Testo
della relazione presentata al Convegno organizzato il 3 maggio 2019 dal Comune
di Milano e dal Movimento Roosevelt:
“Nel segno di Olof Palme, Carlo Rosselli e Thomas Sankara
e contro la crisi della democrazia in Italia, Europa, Africa e a livello
globale”
Democrazia
ed economia di mercato
Carlo Rosselli, Olof Palme e Thomas Sankara non sono solo
accomunati, purtroppo, dall’essere stati assassinati, il primo durante il
fascismo, e gli altri due, a breve distanza l’uno dall’altro, quando già si
andavano affermando in Europa come in Africa le mutate esigenze del
capitalismo: globalizzazione e neocolonialismo. Ciò che li accomuna in positivo
è l’aver tentato, talora efficacemente, di coniugare insieme – sia pure in forme
e da posizioni diverse – i principi del socialismo e della libertà.
Il tentativo di Carlo Rosselli di prendere le distanze dal
socialismo utopistico, dal socialismo scientifico e dal cosiddetto
revisionismo, per l’affermazione di un socialismo liberale o etico, come pure
le grandi riforme sociali realizzate da Olof Palme e da Thomas Sankara, nella
loro attività di governo – rispettivamente in uno stato dei più progrediti
dell’Europa del nord e in uno dei più depressi dell’Africa sub sahariana – sono
l’esplicito riconoscimento che la democrazia, nella sua concretezza storica di
democrazia rappresentativa, si caratterizza per il suo stretto collegamento con
l’economia di mercato, rappresentandone addirittura l’antidoto contro ogni
possibile forma degenerativa.
Carlo Rosselli e il socialismo liberale
Quando nel 1929, dal confino di Lipari, al quale l’aveva
destinato il fascismo, Carlo Rosselli vergò le pagine di Socialismo liberale , non c’è dubbio che fosse in atto, almeno in
Italia, una delle peggiori degenerazioni della democrazia e del mercato, con l’abolizione
di partiti e sindacati, il partito unico, il corporativismo fascista,
l’autarchia economica e la palese violazione dei diritti umani. Fu allora che
egli concepì compiutamente l’essenza e il significato del socialismo, inteso
essenzialmente come lo sbocco naturale dei principi dell’89, affermatosi in
Occidente con il crollo delle vecchie strutture feudali, l’avvento di forme
alternative di produzione della ricchezza e la nascita di un nuovo soggetto
storico: la classe operaia, potenzialmente rivoluzionaria, come rivoluzionaria
era stata in precedenza la borghesia.

• [Dati estratti]

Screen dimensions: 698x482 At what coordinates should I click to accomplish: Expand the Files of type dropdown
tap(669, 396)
==
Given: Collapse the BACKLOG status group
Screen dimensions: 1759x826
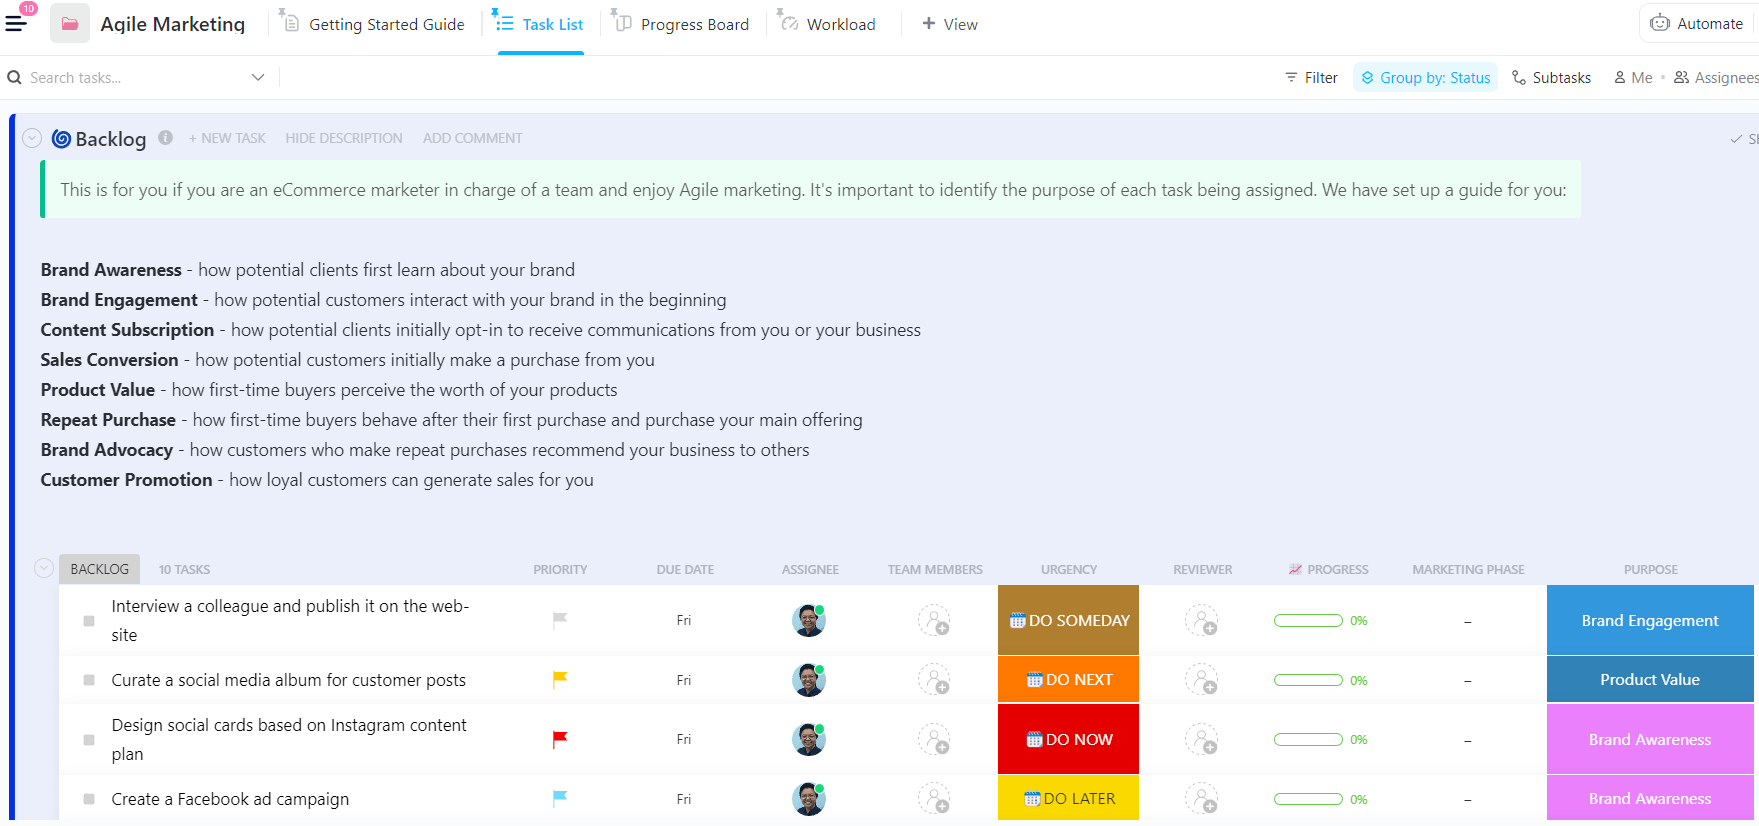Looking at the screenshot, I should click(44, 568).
...
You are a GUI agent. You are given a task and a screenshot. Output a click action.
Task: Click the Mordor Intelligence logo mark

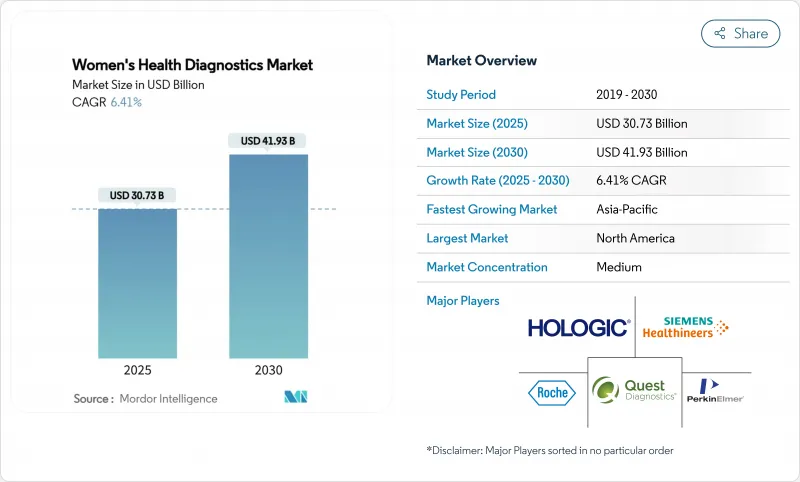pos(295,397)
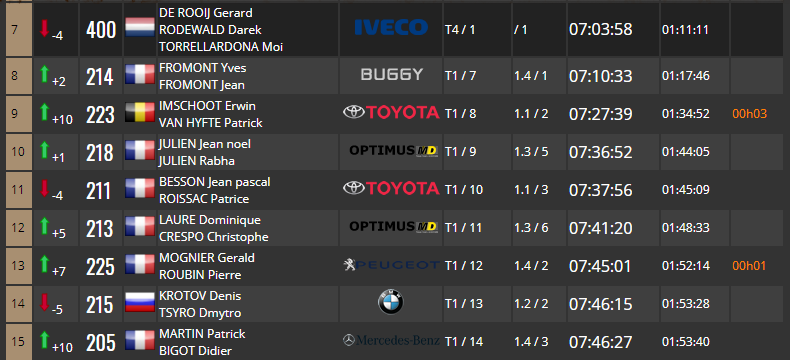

• [Consegna] Secondo l'estratto del testo, in che anno e da quale luogo Carlo Rosselli scrisse le pagine di Socialismo liberale?

• [Risposta] Nel 1929, dal confino di Lipari.